Going forward, K Group will only accept cocoa and chocolates made from 100% sustainable origin cocoa for its Pirkka, K-Menu and Menu ranges.
FINANCIAL PERFORMANCE IN BRIEF, CONTINUING OPERATIONS:
KEY PERFORMANCE INDICATORS
|Net sales, € million||7,728||7,917||2,642||2,596|
|Operating profit, comparable, € million||241.7||215.8||112.6||100.5|
|Operating margin, comparable||3.1||2.7||4.3||3.9|
|Operating profit, € million||228.2||267.8||110.0||96.7|
|Profit before tax, comparable, € million||237.7||218.7||111.8||100.3|
|Profit before tax, € million||224.2||270.7||109.1||96.5|
|Cash flow from operating activities, € million||309.6||181.2||130.5||97.8|
|Capital expenditure, € million||349.9||216.4||221.2||62.9|
|Return on capital employed, comparable, %, rolling 12 months||13.8||12.4||13.8||12.4|
|Return on equity, comparable, %, rolling 12 months||11.6||9.9||11.6||9.9|
|Earnings per share, €, basic and diluted|
|Earnings per share, comparable, €, basic|
|Equity ratio, %||48.5||49.1|
|Equity per share, €||20.78||20.89|
PRESIDENT AND CEO MIKKO HELANDER:
Kesko’s net sales continued to grow in the third quarter, in line with our growth strategy. Our operating profit also improved and we delivered our best quarterly result ever. Our cash flow development was also good and our financial position remained strong. Return on capital employed nearly met our target level.

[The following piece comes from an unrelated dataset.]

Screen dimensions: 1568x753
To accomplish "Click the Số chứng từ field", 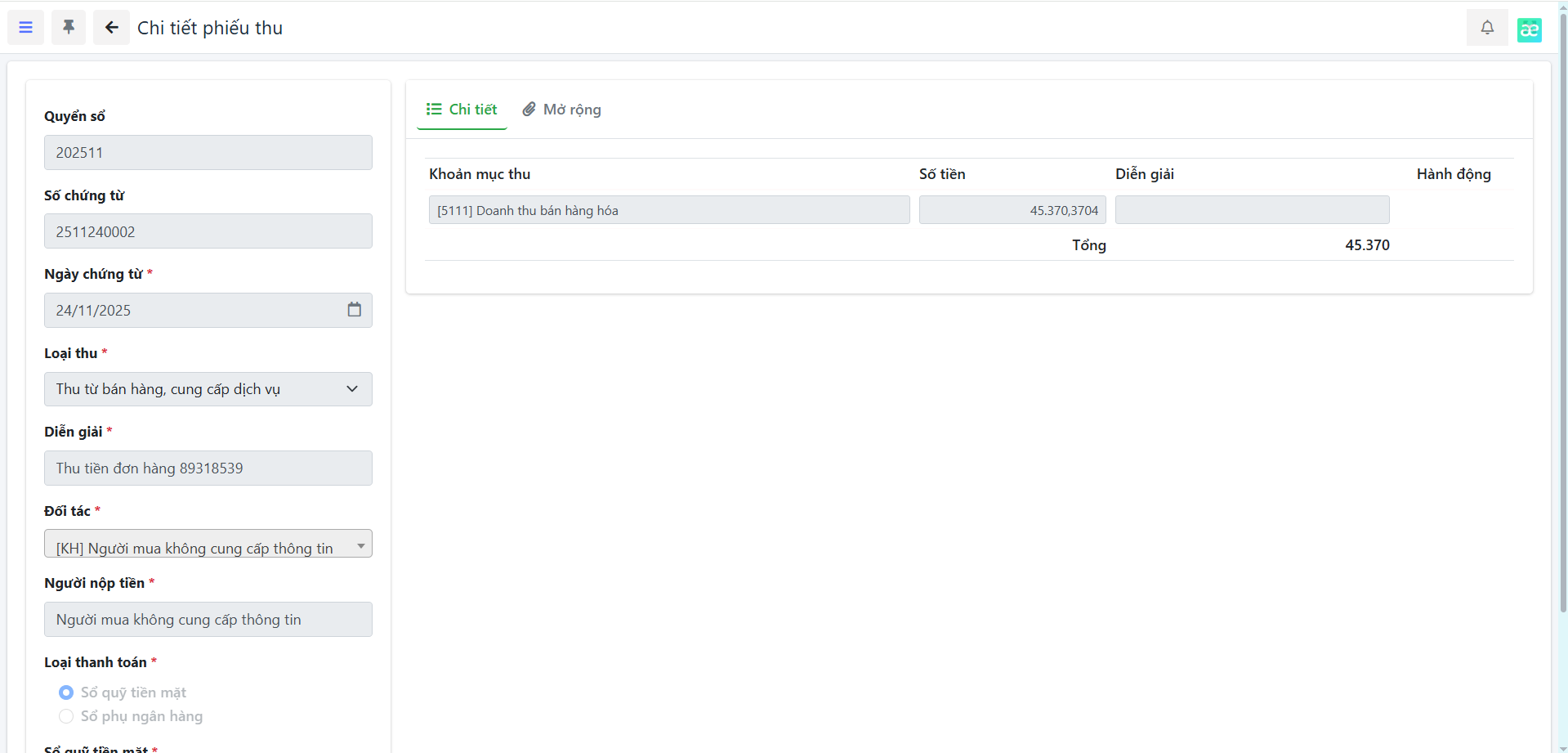I will click(208, 231).
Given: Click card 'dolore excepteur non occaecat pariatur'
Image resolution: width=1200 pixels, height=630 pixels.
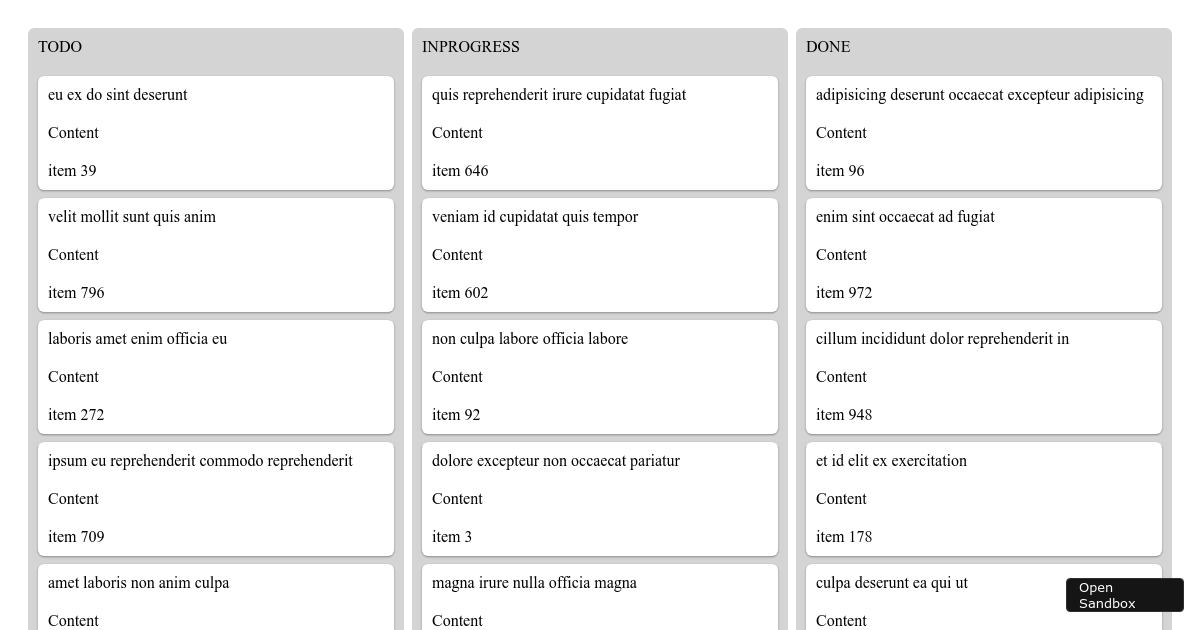Looking at the screenshot, I should click(x=600, y=498).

Performance in the grocery trade continued strong: our sales, market share and profitability all improved in the third quarter. The importance of quality, selections and good online services continues to grow. Our objective is to offer the most inspiring and customer-oriented physical and online grocery stores. We were pleased with the growth in our customer numbers and sales in all chains, and our online food sales also grew considerably. We have nearly doubled the number of stores across Finland offering online food sales: the number will near 150 by the end of this year. Kespro continued to perform well in the foodservice market. We continued investments in store redesigns, logistics operations, information systems and digital services.
The operating environment for the building and technical trade has continued to be positive, although the growth pace is expected to slow down and share of renovation building to grow. In our building and technical trade division, we continued the implementation of country-specific strategies and strengthened our business through acquisitions. Net sales for the division grew and the operating profit excluding the speciality goods trade improved by €7 million. K-Rauta in Finland performed well, and Onninen’s growth and profitability also strengthened further. In Norway, sales and profit increased thanks to the acquisitions made to strengthen the Byggmakker chain. In Sweden, we continued efforts to improve the profitability of K-Rauta and Onninen.
Development in the car trade was in line with our expectations. The division’s net sales and operating profit were at a good level even though the implementation of the new WLTP emissions testing at the beginning of September had a weakening impact on performance in the short term. The situation is expected to return to normal during the first half of 2019.
Kesko was again included in the prestigious Dow Jones Sustainability Indices, the DJSI World and DJSI Europe. We received the industry best overall score in the Environmental Dimension.